> [WORK ORDER] Search the entries for the word "text". Copy every line where it turns up.

> [DATA FOR THIS EXERCISE]

=== Section Start ===

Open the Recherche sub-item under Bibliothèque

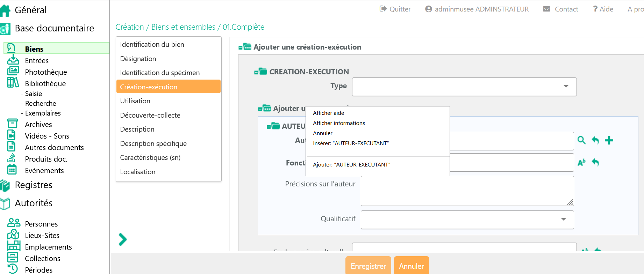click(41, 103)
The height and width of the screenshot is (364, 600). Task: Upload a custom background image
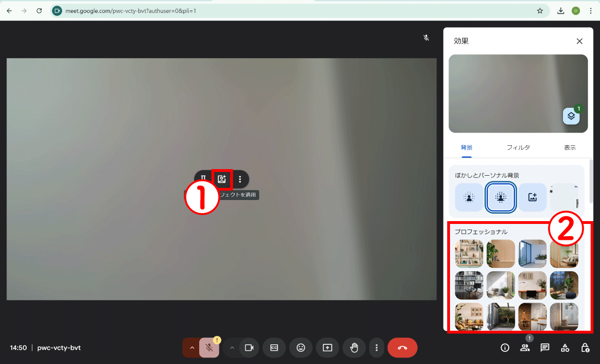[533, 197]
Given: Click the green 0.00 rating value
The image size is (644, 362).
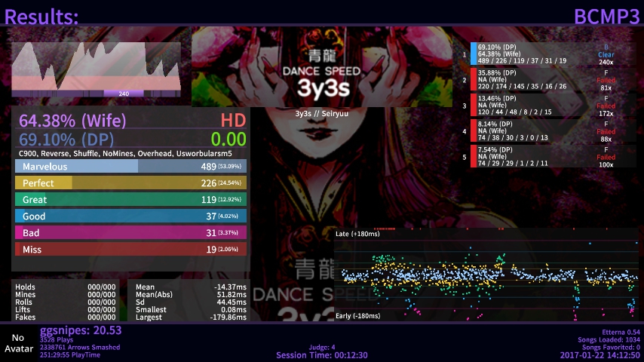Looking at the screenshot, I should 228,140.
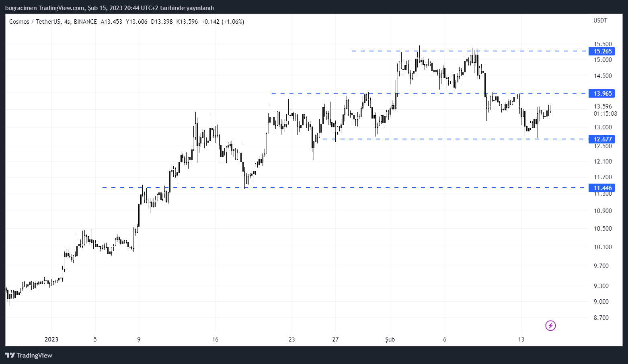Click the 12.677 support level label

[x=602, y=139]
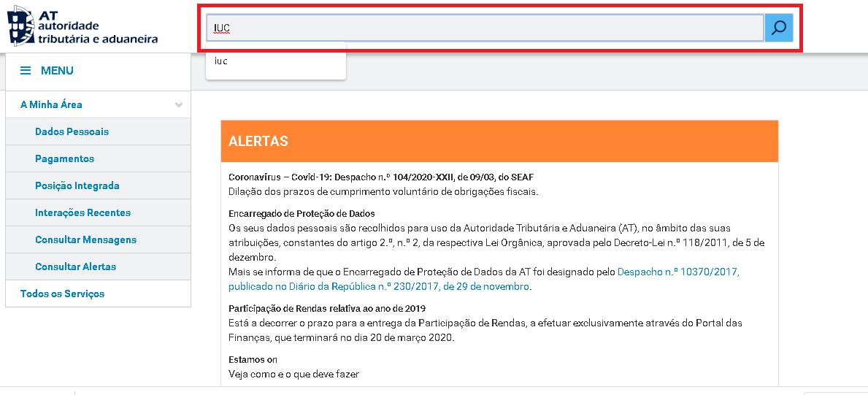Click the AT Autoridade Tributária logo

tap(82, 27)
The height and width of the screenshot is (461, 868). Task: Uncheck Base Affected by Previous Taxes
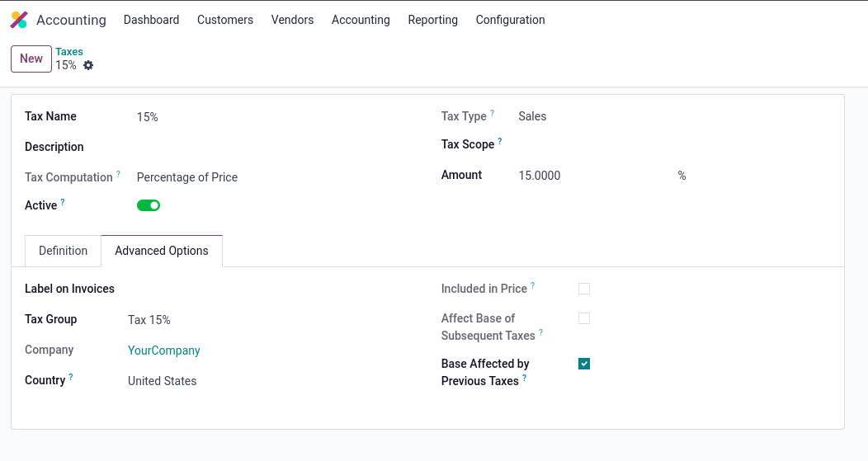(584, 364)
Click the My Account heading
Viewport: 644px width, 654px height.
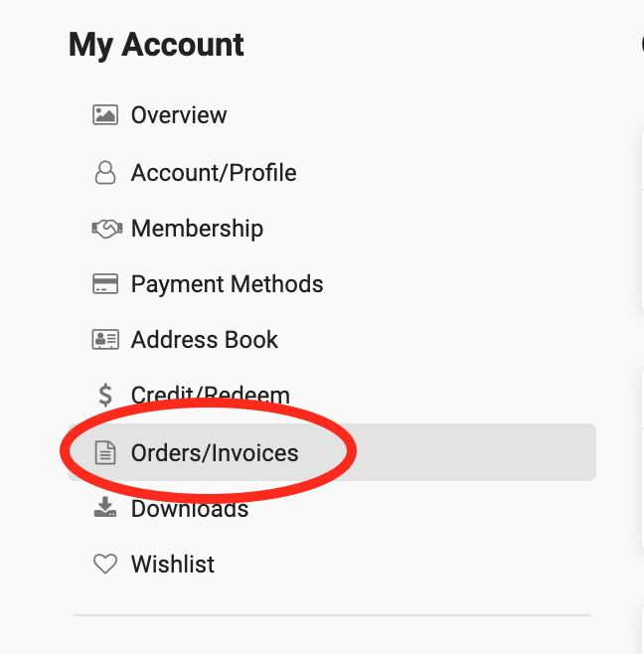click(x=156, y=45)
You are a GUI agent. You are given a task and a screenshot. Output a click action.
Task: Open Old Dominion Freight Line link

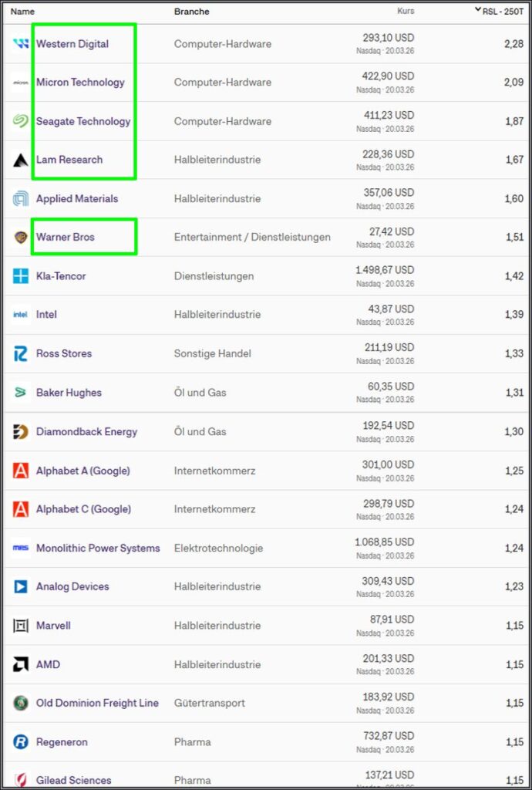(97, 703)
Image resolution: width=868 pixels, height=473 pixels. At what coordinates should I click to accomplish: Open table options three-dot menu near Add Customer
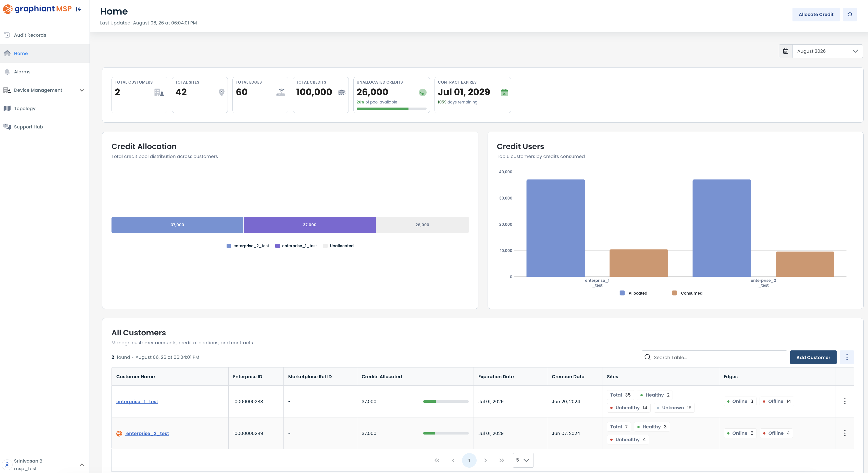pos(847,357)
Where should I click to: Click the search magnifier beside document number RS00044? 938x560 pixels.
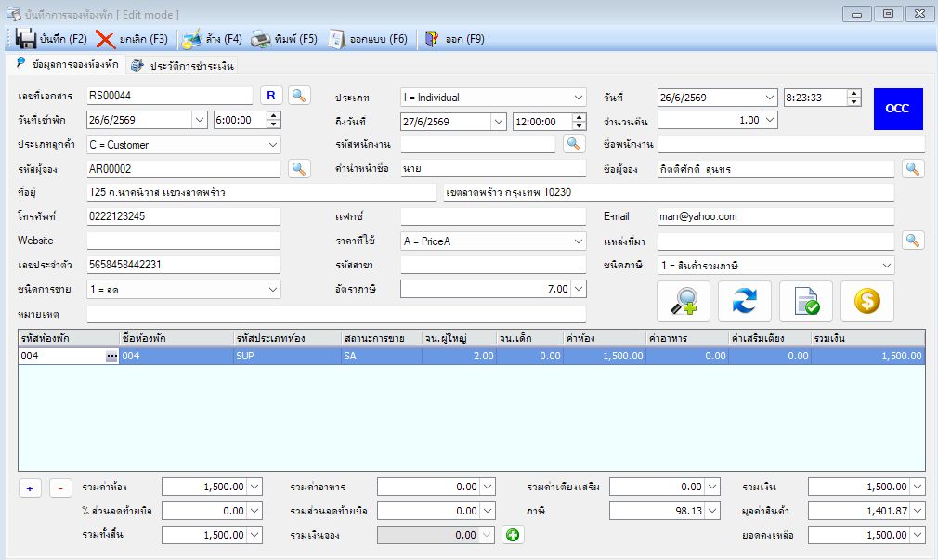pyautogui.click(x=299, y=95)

=== Section End ===
=== Section Start ===

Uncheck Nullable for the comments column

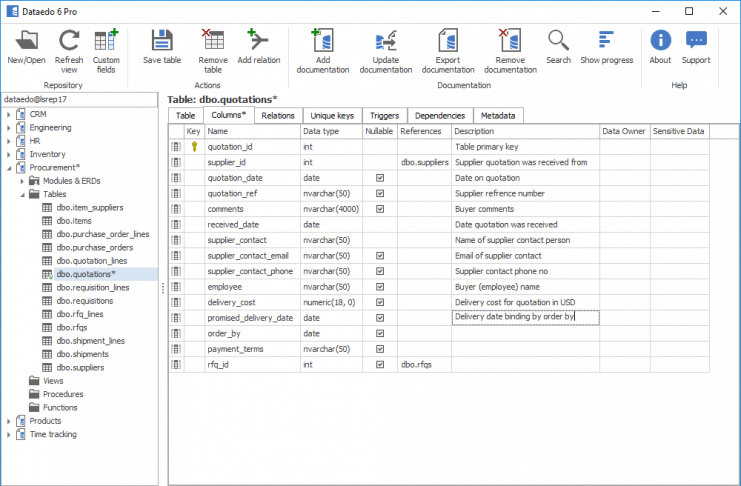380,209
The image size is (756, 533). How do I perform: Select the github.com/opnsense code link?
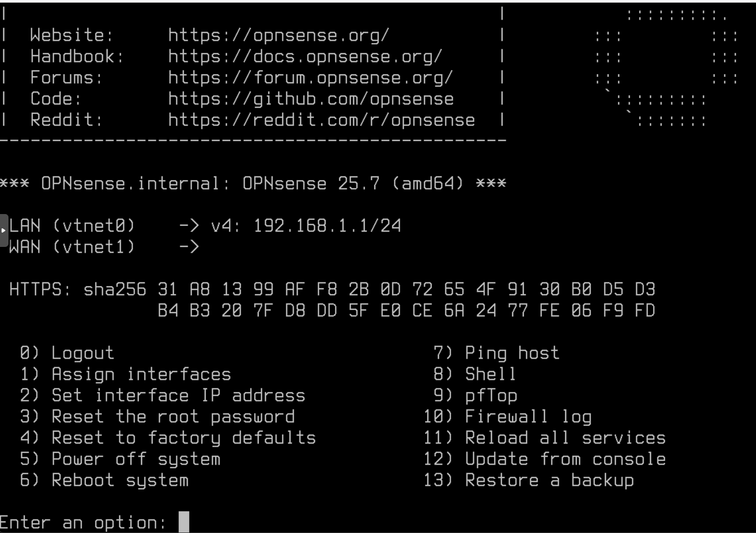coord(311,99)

=== Section End ===
=== Section Start ===

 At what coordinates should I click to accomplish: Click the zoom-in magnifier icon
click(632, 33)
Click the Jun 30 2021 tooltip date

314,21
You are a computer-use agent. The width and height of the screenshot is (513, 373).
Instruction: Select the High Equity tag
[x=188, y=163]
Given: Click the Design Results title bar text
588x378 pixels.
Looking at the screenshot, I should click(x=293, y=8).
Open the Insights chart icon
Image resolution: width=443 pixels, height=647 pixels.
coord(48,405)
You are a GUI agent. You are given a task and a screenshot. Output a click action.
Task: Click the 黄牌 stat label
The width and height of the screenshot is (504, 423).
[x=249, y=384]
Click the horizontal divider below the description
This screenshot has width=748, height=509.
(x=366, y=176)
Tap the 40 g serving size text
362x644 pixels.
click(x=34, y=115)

=== Section End ===

> [THE COMPLETED TASK]
Given: Click the Design Results title bar text
Tap the 40 g serving size text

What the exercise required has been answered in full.